#### WHAT YOU WILL DO
Pictures are to be omitted. Output only the lines from the one containing "Instruction: Click the" through the end of the data, word for word.

Records excerpted from a collection:
[Start of section]

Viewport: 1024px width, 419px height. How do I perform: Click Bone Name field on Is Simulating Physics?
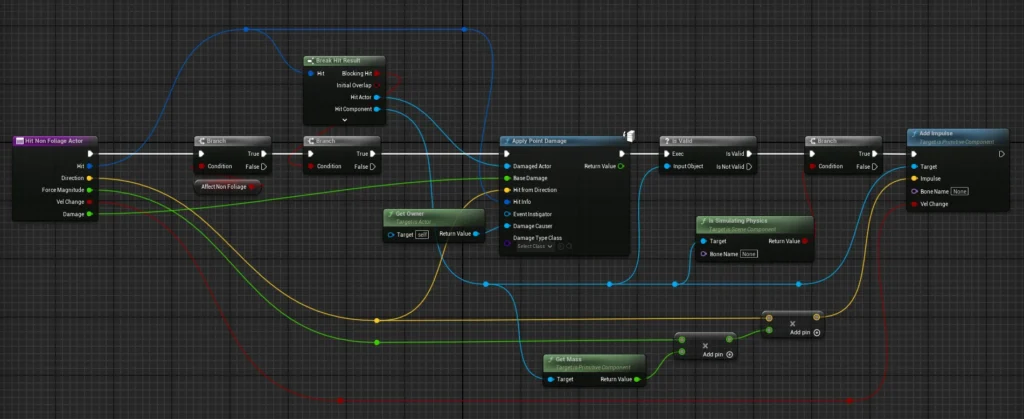(748, 254)
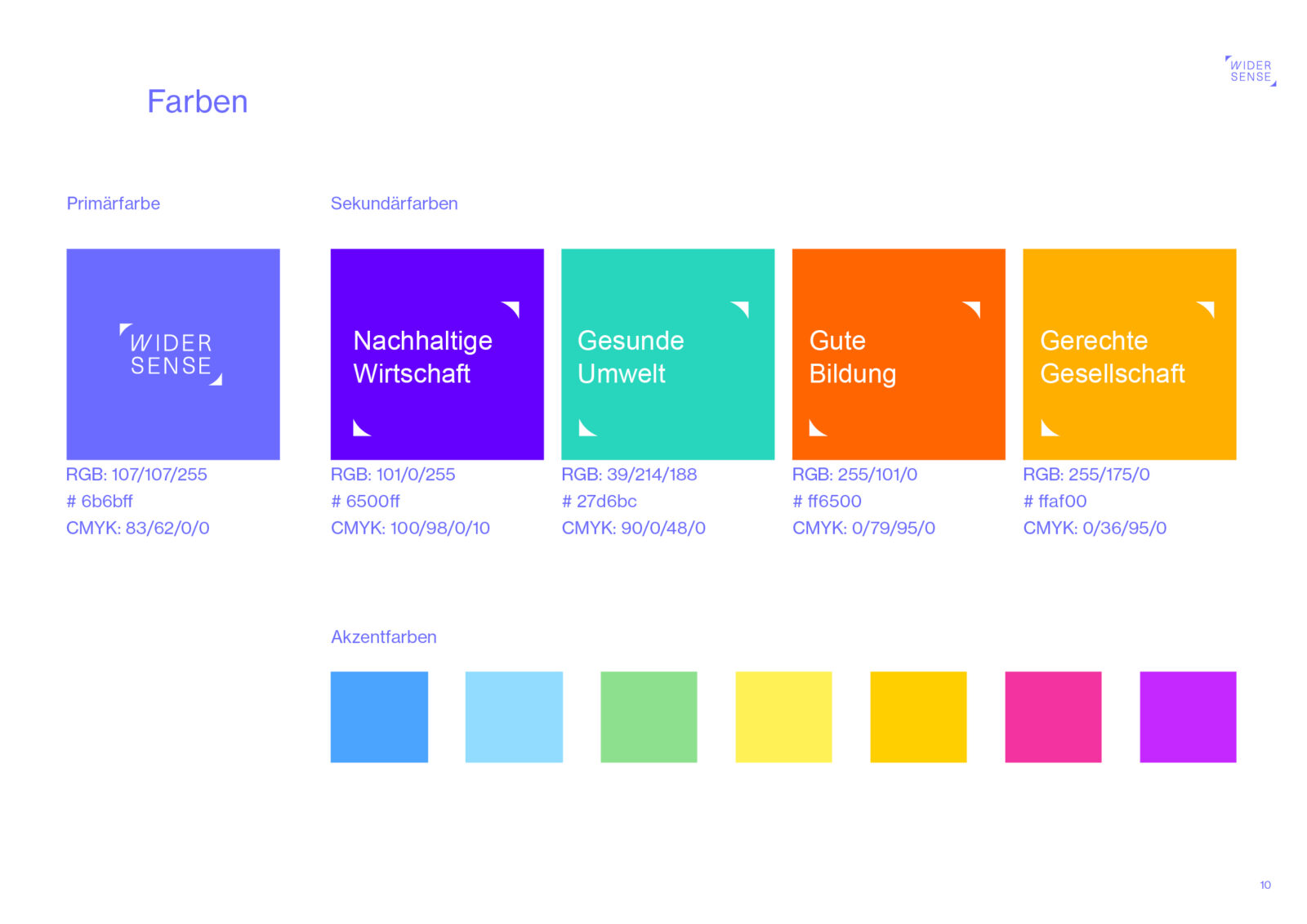
Task: Click the top-right corner mark on Gute Bildung tile
Action: click(971, 309)
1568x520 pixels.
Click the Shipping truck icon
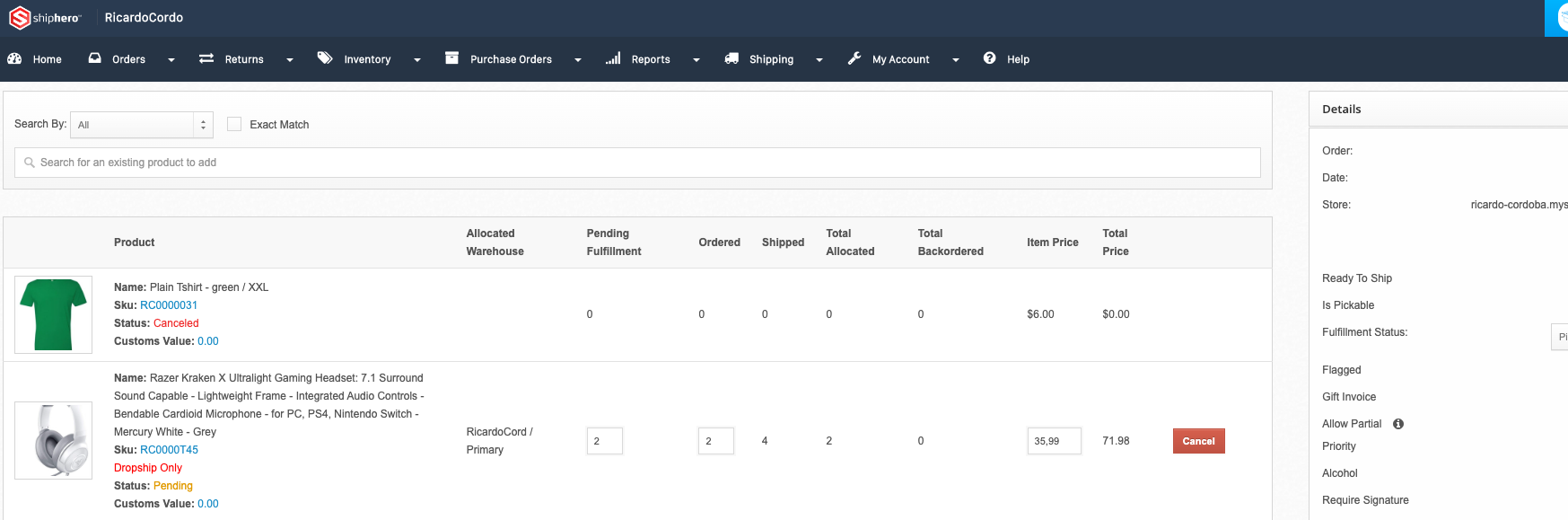(x=731, y=58)
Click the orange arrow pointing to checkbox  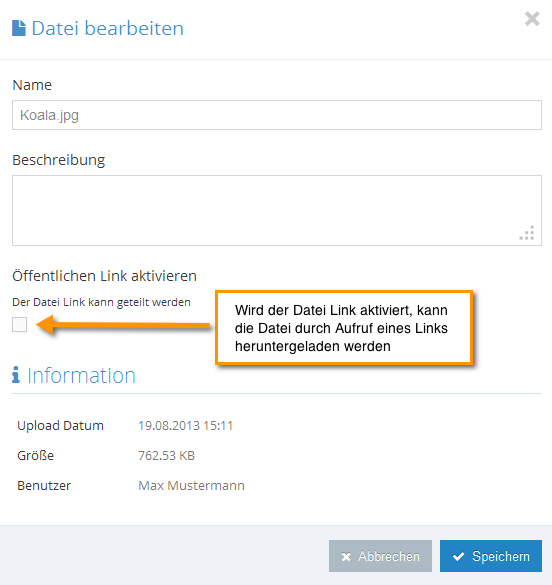click(x=123, y=325)
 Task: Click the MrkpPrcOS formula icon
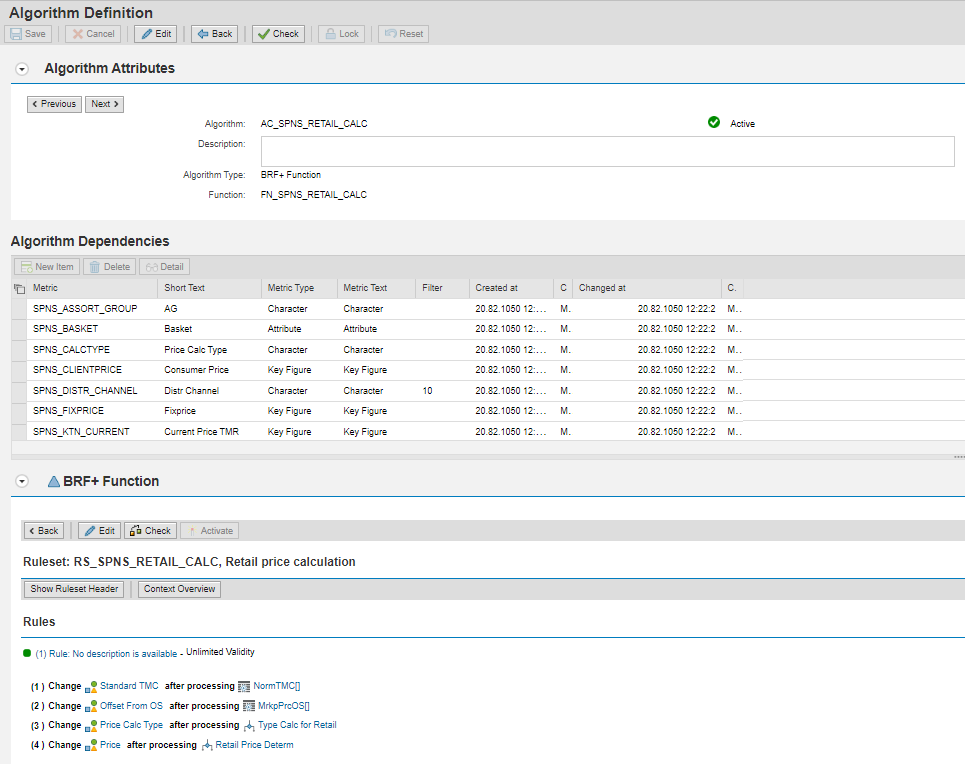click(249, 706)
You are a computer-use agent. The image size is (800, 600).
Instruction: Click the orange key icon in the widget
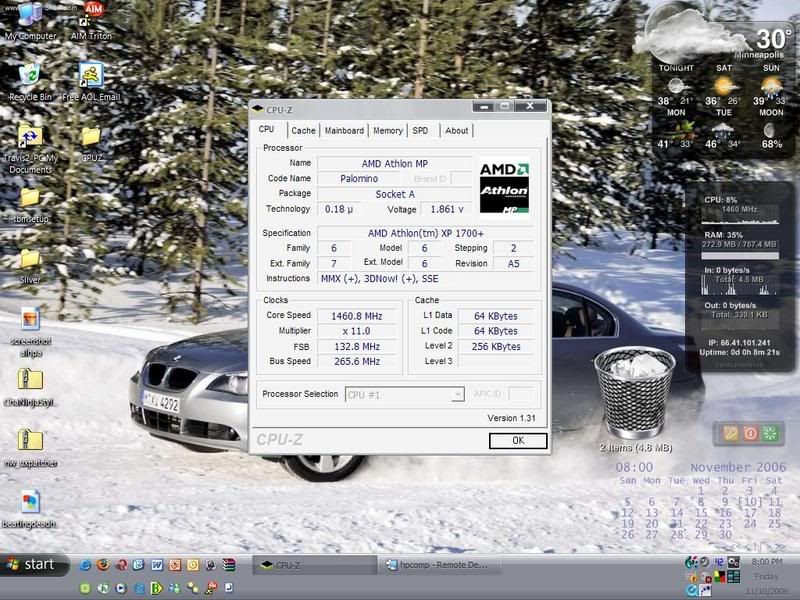[730, 433]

[End of section]

#### RESULT FOR THIS EXERCISE
Instruction: Click the orange key icon in the widget
[730, 433]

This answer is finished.